»»

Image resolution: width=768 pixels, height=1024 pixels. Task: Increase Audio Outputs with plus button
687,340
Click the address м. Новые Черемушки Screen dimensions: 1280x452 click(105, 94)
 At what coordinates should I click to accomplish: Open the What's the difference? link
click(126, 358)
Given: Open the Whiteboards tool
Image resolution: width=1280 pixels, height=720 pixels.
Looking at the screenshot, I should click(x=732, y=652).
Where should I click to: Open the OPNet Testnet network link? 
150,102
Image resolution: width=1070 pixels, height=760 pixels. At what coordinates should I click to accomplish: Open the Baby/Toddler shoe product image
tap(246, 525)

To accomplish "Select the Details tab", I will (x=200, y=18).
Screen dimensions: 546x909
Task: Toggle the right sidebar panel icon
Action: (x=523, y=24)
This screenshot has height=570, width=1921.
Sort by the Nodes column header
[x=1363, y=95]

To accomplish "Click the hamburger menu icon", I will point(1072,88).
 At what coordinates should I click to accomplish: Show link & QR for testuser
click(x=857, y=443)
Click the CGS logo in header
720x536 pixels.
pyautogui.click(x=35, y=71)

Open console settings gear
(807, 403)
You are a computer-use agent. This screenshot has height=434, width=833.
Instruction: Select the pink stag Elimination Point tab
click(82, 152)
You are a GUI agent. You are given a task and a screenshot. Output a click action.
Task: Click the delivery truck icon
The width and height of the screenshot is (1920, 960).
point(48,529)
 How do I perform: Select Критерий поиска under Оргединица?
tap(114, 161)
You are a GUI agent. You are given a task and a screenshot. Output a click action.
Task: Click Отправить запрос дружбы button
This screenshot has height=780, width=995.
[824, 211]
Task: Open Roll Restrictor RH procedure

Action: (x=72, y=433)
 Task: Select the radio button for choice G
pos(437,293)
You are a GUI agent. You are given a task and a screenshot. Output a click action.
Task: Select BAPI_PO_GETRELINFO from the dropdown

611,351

««

## Exercise details:
Each record should be repeated in full, exactly as it is written.

## Task result:
Image resolution: width=768 pixels, height=1024 pixels. Task: Increase Audio Outputs with plus button
687,340
Click the address м. Новые Черемушки Screen dimensions: 1280x452 click(105, 94)
 At what coordinates should I click to accomplish: Open the What's the difference? link
click(126, 358)
Given: Open the Whiteboards tool
Image resolution: width=1280 pixels, height=720 pixels.
Looking at the screenshot, I should click(x=732, y=652).
Where should I click to: Open the OPNet Testnet network link? 
150,102
Image resolution: width=1070 pixels, height=760 pixels. At what coordinates should I click to accomplish: Open the Baby/Toddler shoe product image
tap(246, 525)

To accomplish "Select the Details tab", I will (x=200, y=18).
Screen dimensions: 546x909
Task: Toggle the right sidebar panel icon
Action: (x=523, y=24)
This screenshot has height=570, width=1921.
Sort by the Nodes column header
[x=1363, y=95]

To accomplish "Click the hamburger menu icon", I will point(1072,88).
 At what coordinates should I click to accomplish: Show link & QR for testuser
click(x=857, y=443)
Click the CGS logo in header
720x536 pixels.
pyautogui.click(x=35, y=71)

Open console settings gear
(807, 403)
You are a computer-use agent. This screenshot has height=434, width=833.
Instruction: Select the pink stag Elimination Point tab
click(82, 152)
You are a GUI agent. You are given a task and a screenshot. Output a click action.
Task: Click the delivery truck icon
The width and height of the screenshot is (1920, 960).
point(48,529)
 How do I perform: Select Критерий поиска under Оргединица?
tap(114, 161)
You are a GUI agent. You are given a task and a screenshot. Output a click action.
Task: Click Отправить запрос дружбы button
This screenshot has height=780, width=995.
[824, 211]
Task: Open Roll Restrictor RH procedure

Action: (x=72, y=433)
 Task: Select the radio button for choice G
pos(437,293)
You are a GUI agent. You are given a task and a screenshot. Output a click action.
Task: Select BAPI_PO_GETRELINFO from the dropdown

611,351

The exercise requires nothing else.